The magnetic property of the magnetic shunt alloy 142 sharply changes near its Curie temperature. If the temperature of the magnetic shunt alloy 142 is lower than the Curie temperature, magnetic permeability of the magnetic shunt alloy 142 shows the characteristics of a ferromagnetic material. In general, the rise in the temperature for the magnetic shunt alloy 142 is gentler than that of the temperature of the thermostat 139. The higher the temperature of the magnetic shunt alloy 142 becomes, the higher the magnetic permeability of the magnetic shunt alloy 142 becomes. However, when the temperature of the magnetic shunt alloy 142 closely approaches the Curie temperature, the magnetic permeability of the magnetic shunt alloy 142 begins to sharply decrease.
When the temperature of the magnetic shunt alloy 142 reaches the Curie temperature, the magnetic permeability of the magnetic shunt alloy 142 becomes very low. If the magnetic permeability is very low, induced current will not be generated in magnetic shunt alloy 142. If the induced current of the magnetic shunt alloy 142 is not generated, there is a possibility that the thermostat 139 may generate additional heat due to the magnetic induction of the IH coil 136 and ultimately break. To prevent the thermostat 139 from breaking, the processor 160 reduces the electric power supplied to the IH coil 136 such that the temperature of the magnetic shunt alloy 142 does not reach the Curie temperature. The electric power supplied to the IH coil 136 is adjusted by the processor 160, thereby adjusting the temperature of the magnetic shunt alloy 142.

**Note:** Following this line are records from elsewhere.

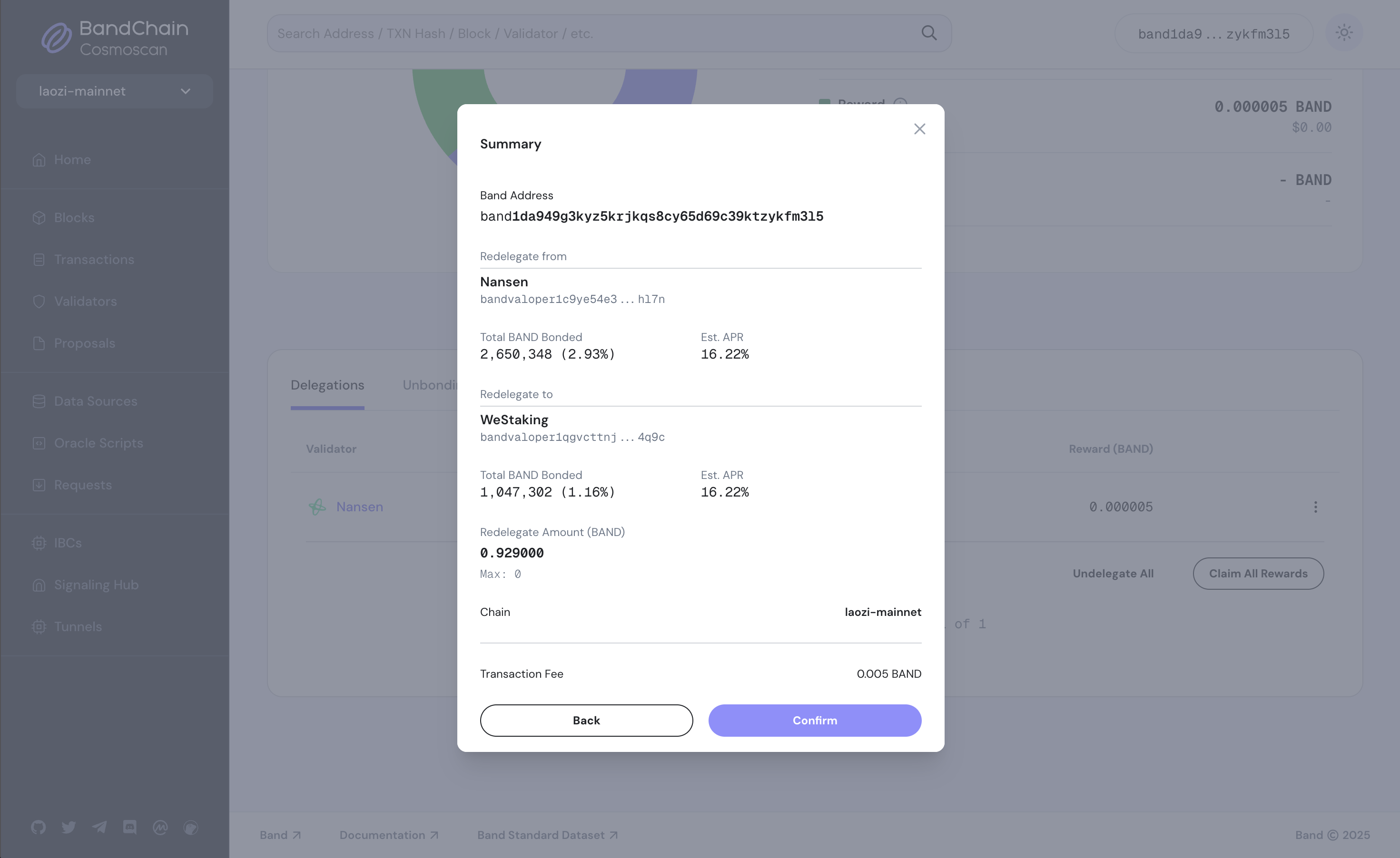1400x858 pixels.
Task: Click the search magnifier icon
Action: pos(929,33)
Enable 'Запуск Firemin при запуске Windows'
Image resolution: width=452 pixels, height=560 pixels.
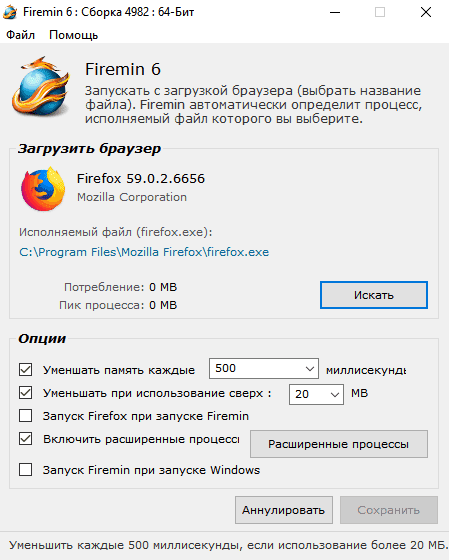[25, 470]

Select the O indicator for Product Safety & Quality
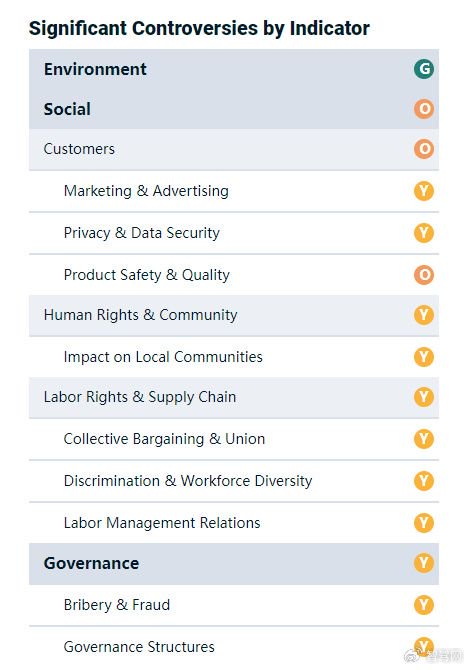coord(424,275)
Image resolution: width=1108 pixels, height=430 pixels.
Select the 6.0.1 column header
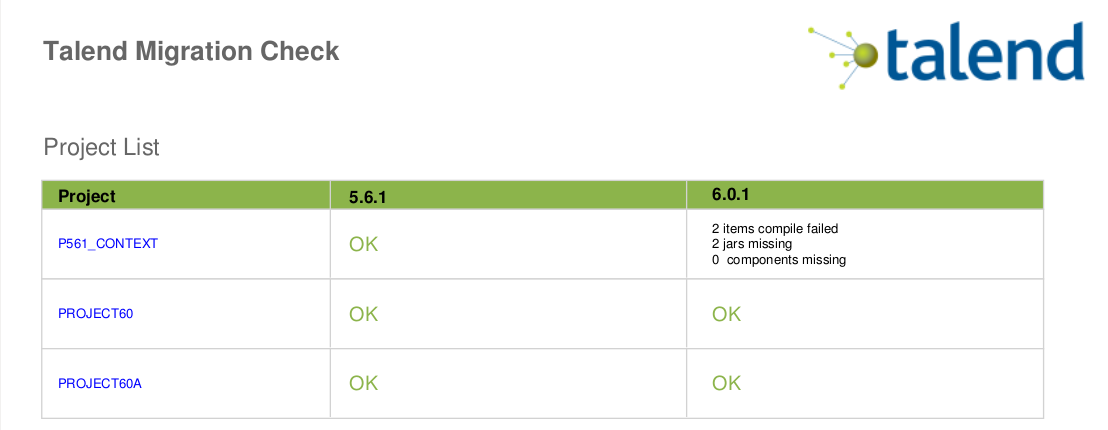coord(730,195)
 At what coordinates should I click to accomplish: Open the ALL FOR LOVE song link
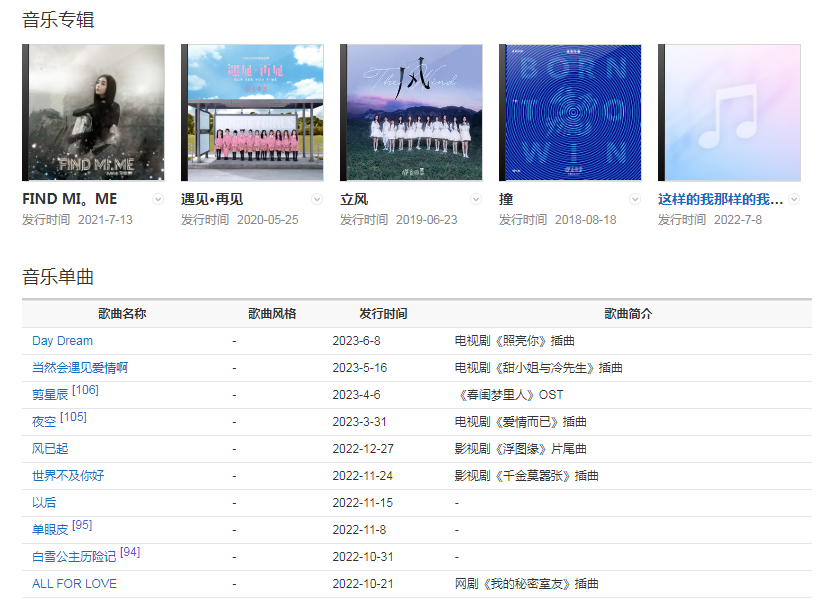[x=74, y=584]
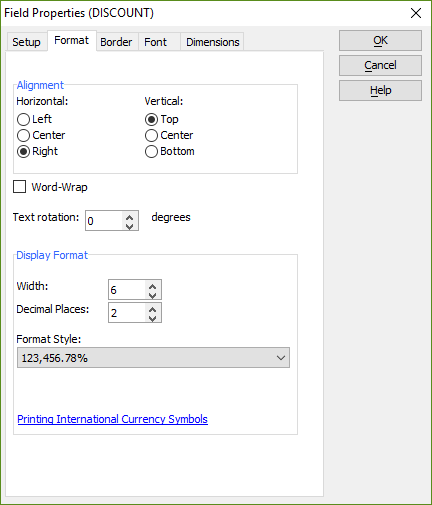Open the Border tab
Viewport: 432px width, 505px height.
[x=116, y=42]
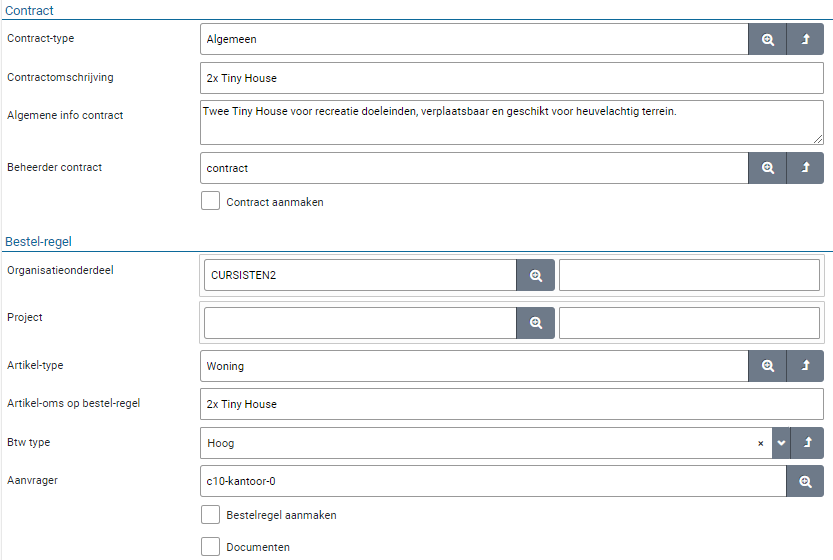Click the Artikel-type search icon
This screenshot has width=833, height=560.
(x=767, y=366)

Returning again to FIG. 2, the description of an example of the hardware configuration of the image forming apparatus 100 is continued. The storage section 150 has a nonvolatile storage medium (non-transitory storage medium), such as a flash memory and/or a HDD (Hard Disk Drive). The storage section 150 may further include a RAM (Random Access Memory). The storage section 150 stores programs to be executed by the processor 160. The storage section 150 further stores a data table including a plurality of setting values.

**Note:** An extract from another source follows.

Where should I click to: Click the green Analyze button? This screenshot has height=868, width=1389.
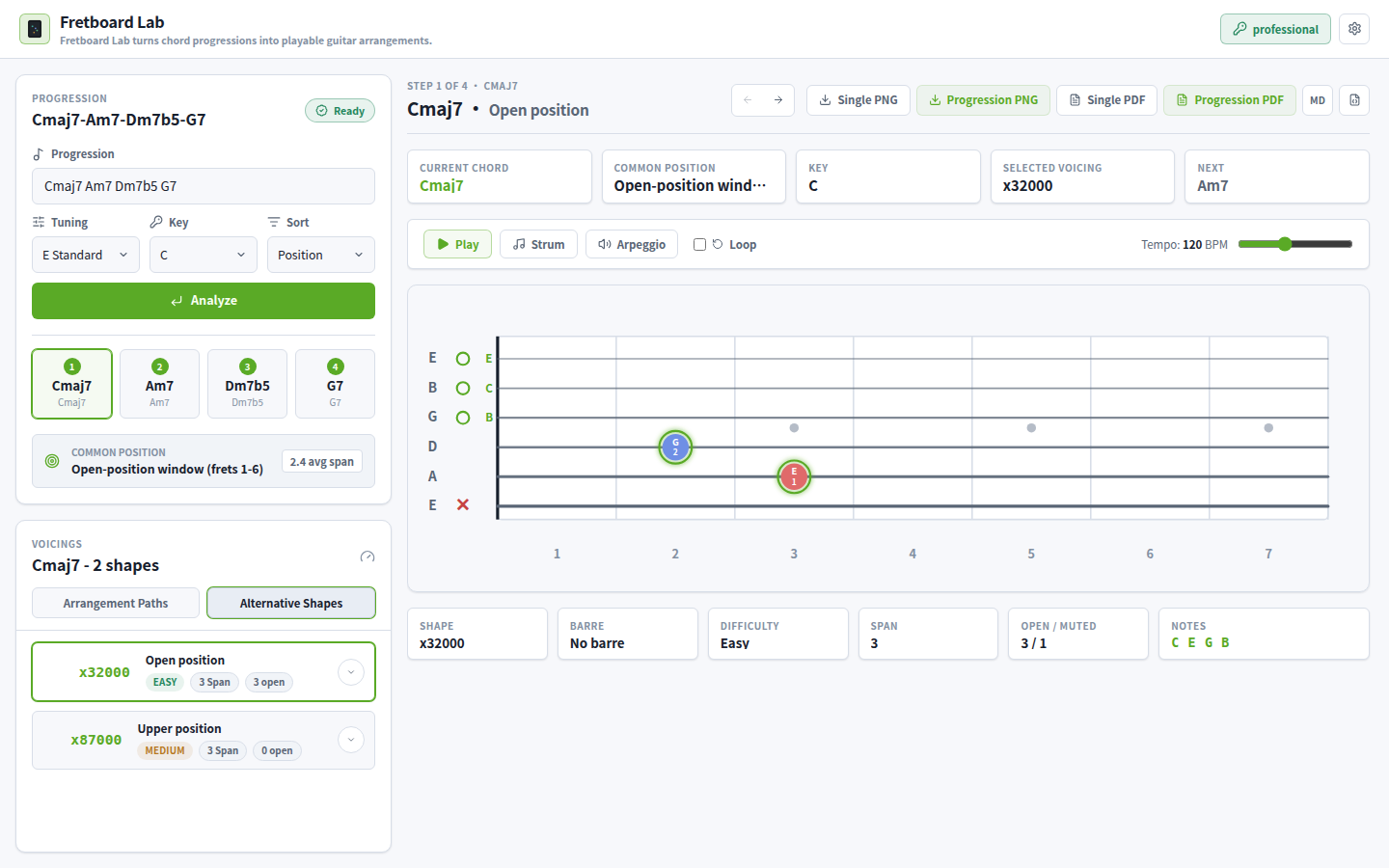204,301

FIG. 4 is a diagram illustrating an example of the data table including a plurality of setting values. In the data table, a setting value of the temperature of the fixing belt (“BELT TEMPERATURE SETTING VALUE (° C.)”), the coil power setting value (“COIL POWER SETTING VALUE (W)”), and the belt speed setting value (“BELT SPEED SETTING VALUE (cpm)”) are associated with each other. An initial value of the belt temperature setting value is 165° C. An initial value of the coil power setting value is 1100 W. An initial value of the belt speed setting value is 65 cpm.

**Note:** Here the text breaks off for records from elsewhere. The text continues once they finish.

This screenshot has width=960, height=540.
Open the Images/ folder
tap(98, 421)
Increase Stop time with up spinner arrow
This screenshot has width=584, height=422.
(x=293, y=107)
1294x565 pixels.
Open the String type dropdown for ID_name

When the temperature of the fixing belt 133 and the temperature of the magnetic shunt alloy 142 are to be lowered, the belt temperature setting value, the coil power setting value, and the belt speed setting value are changed to values lower than the respective initial values. For example, since the electric power supplied to the IH coil 136 decreases as the coil power setting value decreases, the temperature of the fixing belt 133 and the temperature of the magnetic shunt alloy 142 will decrease.
When the detected temperature of the magnetic shunt alloy 142 is value T1, the belt temperature setting value is 160° C., the coil power setting value is 1000 W, and the belt speed setting value is 60 cpm. When the detected temperature) of the magnetic shunt alloy 142 is value T2, the belt temperature setting value is 155° C., the coil power setting value is 900 W, and the belt speed setting value is 55 cpm. Similarly, when the detected temperature of the magnetic shunt alloy 142 is a value T3, the belt temperature setting value is 150° C., the coil power setting value is 800 W, and the belt speed setting value is 50 cpm. These setting values are merely examples and not requirements.
Thus, in accordance with the detected temperature of the magnetic shunt alloy 142, the processor 160 can change the setting values only as necessary. Specifically, the processor 160 can reduce the temperature and rotation speed of the fixing belt 133. Since a plurality of threshold values, such as the values T1, T2 and T3, are defined in the data table, the processor 160 can change the respective setting values in stages. The processor 160 can efficiently fix the visible image on the sheet by changing each setting value.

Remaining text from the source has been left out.